Muhakkak ki toplumda Peygamberle karşılıksız evlenmek isteyen, kendisini ona fedâya hazır çok kadın vardı. Hz. Âişe şöyle demiştir: "Ben kendilerini Peygamber'e bağışlayan kadınları kıskanırdım: (Hiç kadın kendisini bağışlar mı?) derdim. Fakat Allah, "Onlardan dilediğini geri bırakır, dilediğini yanına alırsın. Bir süre ayrıldıklarından, arzû ettiğine (dönmekte) senin üzerine bir günâh yoktur" âyetini indirince (Demek ki: Rabbin, senin her arzûnu yerine getiriyor!) dedim" (Buhârî, Tefsîr, Sûre: 33; et-Tâc: 4/209). Hz. Âişe'nin bu sözü de kendisini Peygamber'e hibe etmek isteyen kadınların çok olduğunu gösterir.

Nikâhta mehr gerekir. Fakat kadın isterse mehrinden vazgeçer. Mehr istememesi, kendisini karşılıksız bağışlaması demektir. Peygamber'in mehr vererek evlendiği ve evlenebileceği kadınlar sayıldıktan sonra kendisini hibe eden kadınların da ona helâl olduğu bildirilmiştir. Peygamber için böyle bir kadınla birleşmekte nikâh şart değildir. Çünkü nikâh şart olsa bu, herkes için geçerli olur. "Bir mehr kestiğiniz takdirde, henüz dokunmadan onları boşamışsanız, kestiğinizin yarısını verin. Ancak kadınlar vazgeçerler, yâhut nikâh bağı elinde bulunan kimse vazgeçerse başka" (Bakara Sûresi: 237) âyetinin gösterdiği üzere bir kadın mehrini kocasına bağışlayabilir. Akit esnasında mehr kesilmemişse mehr-i misl gerekir. Ancak Hz. Peygamber'e mahsus olmak üzere mehrsiz, velîsiz, akitsiz olarak kendisini bağışlayan kadınla evlenmek helâl kılınmıştır.

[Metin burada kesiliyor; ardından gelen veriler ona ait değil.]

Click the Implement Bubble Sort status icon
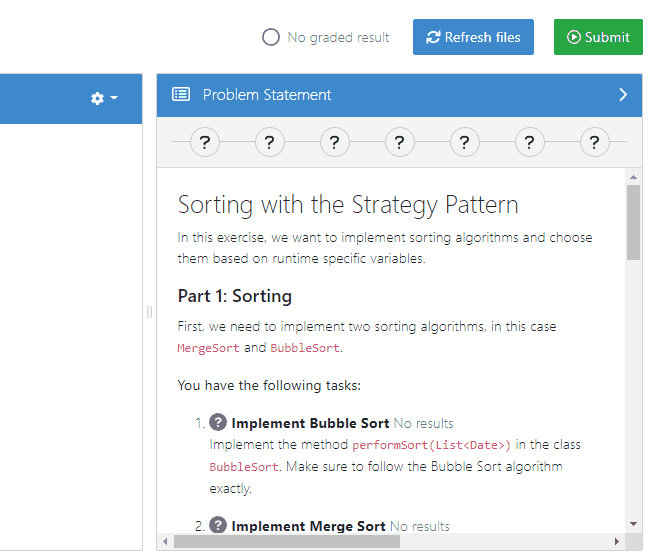653x559 pixels. click(x=218, y=423)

Âyette kastedilen kadının kimliği hakkında değişik isimler verilir: Hâris kızı Meymûne, Huzeyme kızı Zeyneb, Hakîm kızı Havle, Câbir kızı Ümmü Şerîk, 'Ukbe ibn Ebî Mu'ayt kızı Ümmü Kulsûm. Meymûne Hz. 'Abbâs'ın baldızı idi. Hudeybiye barışından sonra Peygamber'in umre için gittiği Mekke'de amcası 'Abbâs, baldızı Meymûne'yi Peygamber'le evlendirmiş ve Peygamber'in yerine kendisi dörtyüz dirhem mehr vermiştir (Sîretu İbn Hişâm: 3/426). Böyle olduğuna göre bu izdivaçta hibe söz konusu değildir. Huzeyme kızı Zeyneb de zaten Peygamber'in zevcesi olmuştur.